(Recorded data)
"""

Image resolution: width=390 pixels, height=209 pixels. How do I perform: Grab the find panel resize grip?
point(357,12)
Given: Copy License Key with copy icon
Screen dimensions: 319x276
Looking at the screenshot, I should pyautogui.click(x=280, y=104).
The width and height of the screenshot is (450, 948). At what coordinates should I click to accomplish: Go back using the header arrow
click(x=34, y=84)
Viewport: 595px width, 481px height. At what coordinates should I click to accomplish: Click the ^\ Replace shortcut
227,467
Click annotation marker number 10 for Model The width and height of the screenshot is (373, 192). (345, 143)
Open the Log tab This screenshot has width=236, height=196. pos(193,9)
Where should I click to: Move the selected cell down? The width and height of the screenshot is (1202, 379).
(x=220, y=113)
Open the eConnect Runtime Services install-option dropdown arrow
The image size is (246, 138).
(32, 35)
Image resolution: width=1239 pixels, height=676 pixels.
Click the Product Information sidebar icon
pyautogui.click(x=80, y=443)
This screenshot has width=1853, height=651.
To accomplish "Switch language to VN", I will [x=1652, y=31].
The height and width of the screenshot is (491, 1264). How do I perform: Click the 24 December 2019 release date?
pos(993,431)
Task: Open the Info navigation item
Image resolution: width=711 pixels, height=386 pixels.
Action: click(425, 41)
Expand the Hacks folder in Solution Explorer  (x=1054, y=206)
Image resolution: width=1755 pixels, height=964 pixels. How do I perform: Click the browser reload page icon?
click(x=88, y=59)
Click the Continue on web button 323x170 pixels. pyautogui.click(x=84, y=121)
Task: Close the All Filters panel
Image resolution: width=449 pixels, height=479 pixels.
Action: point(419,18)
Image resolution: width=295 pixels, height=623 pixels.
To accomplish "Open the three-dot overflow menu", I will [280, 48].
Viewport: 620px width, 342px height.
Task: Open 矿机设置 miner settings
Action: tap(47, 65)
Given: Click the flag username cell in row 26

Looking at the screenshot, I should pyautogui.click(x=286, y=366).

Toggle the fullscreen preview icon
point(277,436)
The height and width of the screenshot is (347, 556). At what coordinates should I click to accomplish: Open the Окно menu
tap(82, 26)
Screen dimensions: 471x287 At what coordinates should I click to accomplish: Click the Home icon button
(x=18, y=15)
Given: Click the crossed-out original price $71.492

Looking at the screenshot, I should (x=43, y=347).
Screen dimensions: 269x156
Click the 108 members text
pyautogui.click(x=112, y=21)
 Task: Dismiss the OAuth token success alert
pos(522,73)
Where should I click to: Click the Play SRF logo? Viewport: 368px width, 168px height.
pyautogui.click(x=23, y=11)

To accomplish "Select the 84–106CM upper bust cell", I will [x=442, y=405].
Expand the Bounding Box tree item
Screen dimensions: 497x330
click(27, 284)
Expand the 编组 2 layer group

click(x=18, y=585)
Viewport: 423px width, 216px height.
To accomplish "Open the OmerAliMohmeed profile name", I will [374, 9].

"""

▶ [What you are asked to do]: A single number is required: the count of lines in the data that contain the string "This".

▶ [Response area]: 2